On est rentrés parce que nous vivions à Paris avec nos deux garçons qui couraient partout dans un quatre-pièces. Il était évident qu’on devait changer de logement. J’ai dit: «Allez, on déménage. Allons à Montreuil ou juste en dehors de Paris où l’on pourrait trouver une plus grande maison.» Et ma copine a répondu: «Si je quitte Paris, je quitte la France.» Donc on a quitté la France.

C’est radical, Paris ou rien!

Elle est Parisienne… Je crois que seuls les Parisiens pourraient comprendre!

Etes-vous de retour où vous avez grandi, dans le Devon?

Non, nous vivons dans le Kent, dans le sud-est de Londres. Je ne suis donc pas complètement rentré chez moi.

Vous avez dit que vous êtes aujourd’hui qui vous êtes parce que vous avez grandi dans la campagne anglaise…

Je trouve que c’est totalement vrai. J’ai fait preuve de beaucoup de sagesse en disant cela! Je ne connais pas d’autres pays qui ont une identité aussi campagnarde: dans le nord comme dans le sud de l’Angleterre, il existe une identité rurale très forte. Et oui, je pense que tout ce que je suis vient de là.

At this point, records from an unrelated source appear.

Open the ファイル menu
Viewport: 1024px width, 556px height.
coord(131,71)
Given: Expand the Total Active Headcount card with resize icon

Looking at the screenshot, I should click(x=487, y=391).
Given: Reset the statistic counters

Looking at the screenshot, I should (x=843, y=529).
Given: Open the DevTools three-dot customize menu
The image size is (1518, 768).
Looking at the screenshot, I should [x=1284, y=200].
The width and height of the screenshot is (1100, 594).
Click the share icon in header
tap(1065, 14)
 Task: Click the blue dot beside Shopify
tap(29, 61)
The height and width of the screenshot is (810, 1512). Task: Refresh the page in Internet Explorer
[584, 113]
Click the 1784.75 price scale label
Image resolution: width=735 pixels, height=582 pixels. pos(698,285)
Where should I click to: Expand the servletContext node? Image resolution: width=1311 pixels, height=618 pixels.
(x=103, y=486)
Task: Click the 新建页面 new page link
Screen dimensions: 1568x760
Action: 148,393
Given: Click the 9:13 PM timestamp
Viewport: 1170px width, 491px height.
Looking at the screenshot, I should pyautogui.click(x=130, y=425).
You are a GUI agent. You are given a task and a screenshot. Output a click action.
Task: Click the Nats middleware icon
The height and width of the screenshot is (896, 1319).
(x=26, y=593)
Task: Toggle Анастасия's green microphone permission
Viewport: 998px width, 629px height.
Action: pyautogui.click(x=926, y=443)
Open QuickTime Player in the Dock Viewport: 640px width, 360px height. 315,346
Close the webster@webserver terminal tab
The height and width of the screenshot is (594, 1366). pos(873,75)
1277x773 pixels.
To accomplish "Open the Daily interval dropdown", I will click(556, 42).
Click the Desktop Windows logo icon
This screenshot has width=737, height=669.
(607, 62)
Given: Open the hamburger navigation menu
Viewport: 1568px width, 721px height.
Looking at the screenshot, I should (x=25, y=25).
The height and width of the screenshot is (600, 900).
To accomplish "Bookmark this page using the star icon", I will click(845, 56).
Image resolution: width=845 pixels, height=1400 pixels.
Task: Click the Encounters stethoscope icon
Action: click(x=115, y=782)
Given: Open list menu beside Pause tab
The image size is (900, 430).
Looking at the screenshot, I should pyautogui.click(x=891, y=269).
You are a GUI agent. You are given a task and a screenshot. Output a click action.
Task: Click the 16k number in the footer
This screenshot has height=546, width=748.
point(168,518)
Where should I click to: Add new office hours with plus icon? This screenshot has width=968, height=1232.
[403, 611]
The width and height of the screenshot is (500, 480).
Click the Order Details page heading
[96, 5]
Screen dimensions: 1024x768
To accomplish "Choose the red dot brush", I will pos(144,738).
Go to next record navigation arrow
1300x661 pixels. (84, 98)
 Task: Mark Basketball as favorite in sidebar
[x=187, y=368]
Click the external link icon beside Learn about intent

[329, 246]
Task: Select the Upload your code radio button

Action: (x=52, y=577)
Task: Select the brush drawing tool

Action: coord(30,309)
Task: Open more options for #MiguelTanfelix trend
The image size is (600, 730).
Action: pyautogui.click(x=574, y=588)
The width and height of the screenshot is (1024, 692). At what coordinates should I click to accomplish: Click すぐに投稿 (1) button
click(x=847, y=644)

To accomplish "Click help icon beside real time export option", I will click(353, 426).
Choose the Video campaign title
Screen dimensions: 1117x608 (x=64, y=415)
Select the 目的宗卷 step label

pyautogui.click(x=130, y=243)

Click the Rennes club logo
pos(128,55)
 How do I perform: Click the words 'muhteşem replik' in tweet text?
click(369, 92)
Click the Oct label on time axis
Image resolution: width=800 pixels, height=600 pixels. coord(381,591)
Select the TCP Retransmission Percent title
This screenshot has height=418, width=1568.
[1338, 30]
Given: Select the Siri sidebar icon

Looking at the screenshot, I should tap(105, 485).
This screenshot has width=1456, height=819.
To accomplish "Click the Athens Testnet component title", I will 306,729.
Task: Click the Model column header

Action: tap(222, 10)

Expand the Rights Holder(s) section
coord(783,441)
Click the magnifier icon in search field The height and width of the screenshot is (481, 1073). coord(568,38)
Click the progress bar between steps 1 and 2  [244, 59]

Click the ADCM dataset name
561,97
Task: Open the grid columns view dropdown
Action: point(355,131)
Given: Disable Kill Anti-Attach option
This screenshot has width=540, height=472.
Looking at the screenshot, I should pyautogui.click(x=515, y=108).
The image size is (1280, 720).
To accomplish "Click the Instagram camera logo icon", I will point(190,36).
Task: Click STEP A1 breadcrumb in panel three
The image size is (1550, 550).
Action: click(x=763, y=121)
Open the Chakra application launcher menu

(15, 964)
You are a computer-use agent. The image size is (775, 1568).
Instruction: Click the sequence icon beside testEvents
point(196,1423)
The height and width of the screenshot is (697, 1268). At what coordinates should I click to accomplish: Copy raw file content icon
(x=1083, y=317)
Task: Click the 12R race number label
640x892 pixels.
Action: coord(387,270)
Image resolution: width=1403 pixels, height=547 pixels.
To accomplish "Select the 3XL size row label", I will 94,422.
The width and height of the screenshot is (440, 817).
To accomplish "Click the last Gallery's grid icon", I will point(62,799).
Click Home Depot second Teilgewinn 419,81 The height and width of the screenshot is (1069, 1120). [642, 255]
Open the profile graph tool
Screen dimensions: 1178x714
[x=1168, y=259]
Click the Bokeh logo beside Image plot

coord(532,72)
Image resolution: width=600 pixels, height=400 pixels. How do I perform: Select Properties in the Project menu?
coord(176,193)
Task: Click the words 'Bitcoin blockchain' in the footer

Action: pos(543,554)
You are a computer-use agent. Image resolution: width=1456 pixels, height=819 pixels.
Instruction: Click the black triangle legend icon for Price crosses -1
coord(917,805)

Les intérêts que j’avais dès le départ, l’idée que les villes sont excitantes et que la musique se passe dans les métropoles, tout ça vient de là. La côte, où j’ai grandi, a joué un rôle immense dans mon développement. Mais je crois que cela est typiquement anglais. Je suppose qu’il faudrait rappeler à beaucoup de gens que même si tu n’es pas patriote, ton pays a fait de toi exactement qui tu es. Cela dit, cette anglicité est très spécifique.

Le groupe est très apprécié en France mais, en tant que Britannique, avez-vous été chahuté là-bas ces deux ou trois dernières années?

Non. Je vivais toujours à Paris après le vote sur le Brexit. J’ai voté par correspondance. Je me souviens que les chauffeurs de taxi me posaient des questions sur ça et disaient «Ah, vous êtes complètement fous!» Et je répondais quelque chose du genre: «Ben, je n’ai pas voté pour sortir de l’Union européenne. Je suis d’accord avec vous, c’est de la folie.» C’est intéressant de constater que maintenant la moitié de la population a fait entendre sa voix avec ce référendum. Et l’autre moitié tout autant dans la mesure où l’Europe comprend que l’Angleterre n’a pas voté à l’unanimité pour sortir de l’Union européenne. Je pense donc que les Européens comprennent que c’est la pagaille ici!

Qu’est-ce cela vous fait de repartir sur les routes maintenant que vous êtes père de famille?

J’ai deux gosses, comme Benga (ndlr: le bassiste du groupe), et c’est vrai qu’à la sortie de notre dernier album, nous avions tous fait une pause et étions restés chez nous. Je me réjouis de cette tournée parce que suffisamment de temps s’est écoulé depuis la dernière. Nos enfants vont pouvoir nous accompagner lors de certains concerts, ce qui devrait être sympa. Mais c’est différent maintenant. Etre séparé de sa famille n’est jamais facile et c’est encore plus dur avec des gosses.